__AUSGANGSTEXT__
■ ■ ■ ■

Die Natur ist eine Katastrophe. Sie traut sich dennoch immer wieder raus. Kein Wunder, daß wir ihr so viel angetan haben! Sie hat uns die Gelegenheit dazu gegeben und verdient es vielleicht nicht besser. Warum kleidet sie sich nur immer in Schreckliches? Damit wir ihre Schrecken noch verstärken, vielleicht um sie zu bannen? Um ihre unendlichen Vielfältigkeiten unserer Einfalt anzupassen? Sie kann nicht groß und schrecklich genug sein, daß wir ihr nicht unsere Herrschaft überstülpen könnten, um sie endlich zu ersticken. Was wird es dann sein, das wir einatmen? Wir benennen sie in unserer bodenlosen Dummheit, sie folgt uns aber nicht, und das ist sie dann wirklich: bodenlos, uferlos, nichts vom Nichts und alles von Allem. Etwas, das gleichzeitig höher und tiefer ist, im Vergleich mit allem, was nicht ist. Und doch so klein wie wir, sonst könnten wir das alles nicht fassen.

■ ■ ■ ■

__AUSGANGSDATEN__

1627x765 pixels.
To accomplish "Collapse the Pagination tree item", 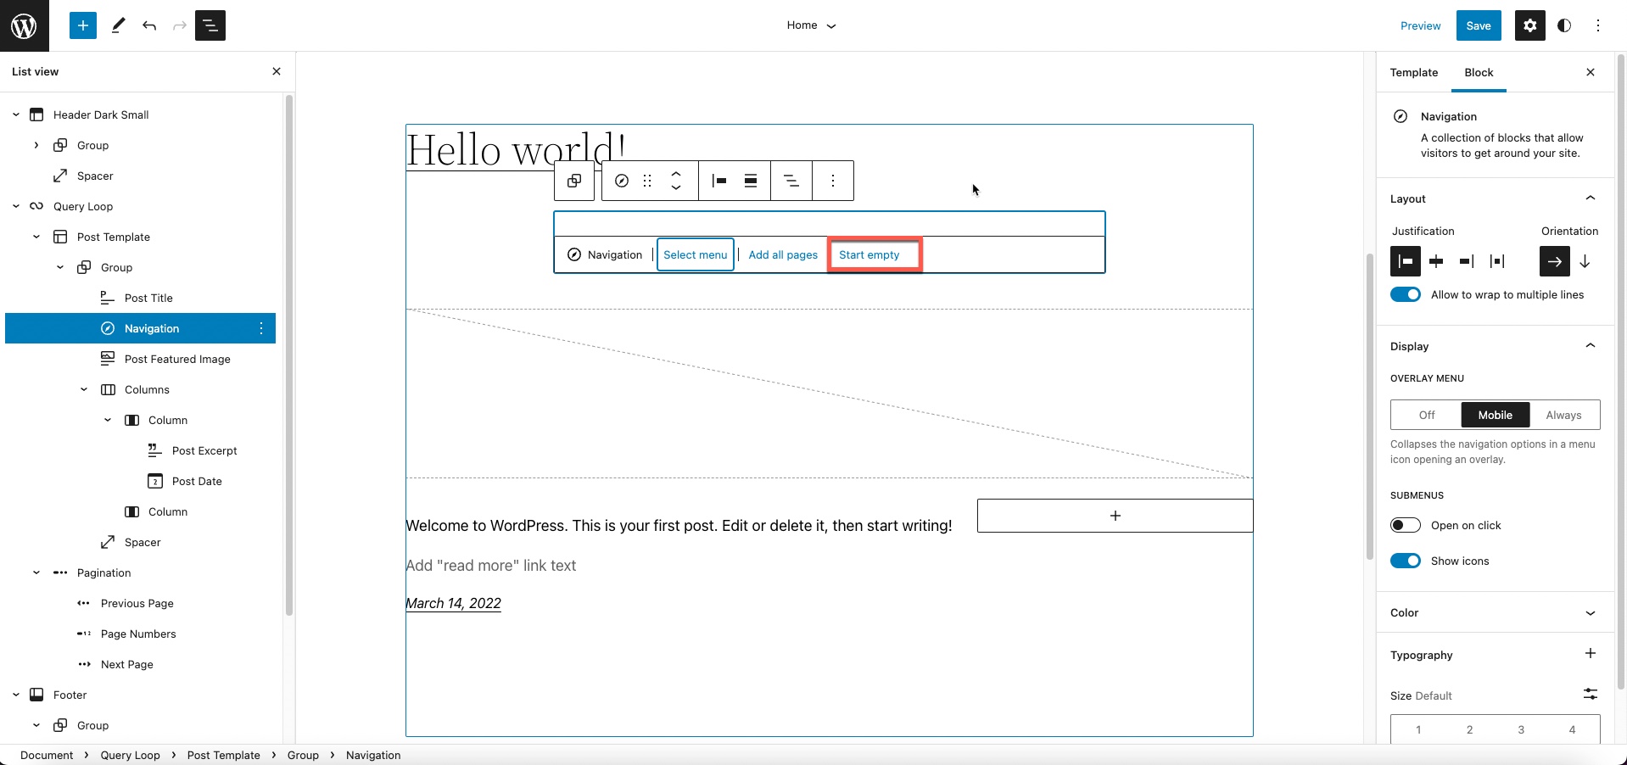I will tap(36, 572).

■ ■ ■ ■

__AUFGABEN__
**A.** Überarbeiten Sie den Abschnitt des Ausgangstextes, der mit den Worten „Die Natur ist“ beginnt und nach „alles nicht fassen.“ endet, und setzen Sie darin „Unwissenheit“ an die Stelle von „Dummheit“.
**B.** Worin kleidet sich die Natur laut dem Ausgangstext immer?

__LÖSUNGEN__
**A.**
Die Natur ist eine Katastrophe. Sie traut sich dennoch immer wieder raus. Kein Wunder, daß wir ihr so viel angetan haben! Sie hat uns die Gelegenheit dazu gegeben und verdient es vielleicht nicht besser. Warum kleidet sie sich nur immer in Schreckliches? Damit wir ihre Schrecken noch verstärken, vielleicht um sie zu bannen? Um ihre unendlichen Vielfältigkeiten unserer Einfalt anzupassen? Sie kann nicht groß und schrecklich genug sein, daß wir ihr nicht unsere Herrschaft überstülpen könnten, um sie endlich zu ersticken. Was wird es dann sein, das wir einatmen? Wir benennen sie in unserer bodenlosen Unwissenheit, sie folgt uns aber nicht, und das ist sie dann wirklich: bodenlos, uferlos, nichts vom Nichts und alles von Allem. Etwas, das gleichzeitig höher und tiefer ist, im Vergleich mit allem, was nicht ist. Und doch so klein wie wir, sonst könnten wir das alles nicht fassen.

**B.** Sie kleidet sich immer in Schreckliches.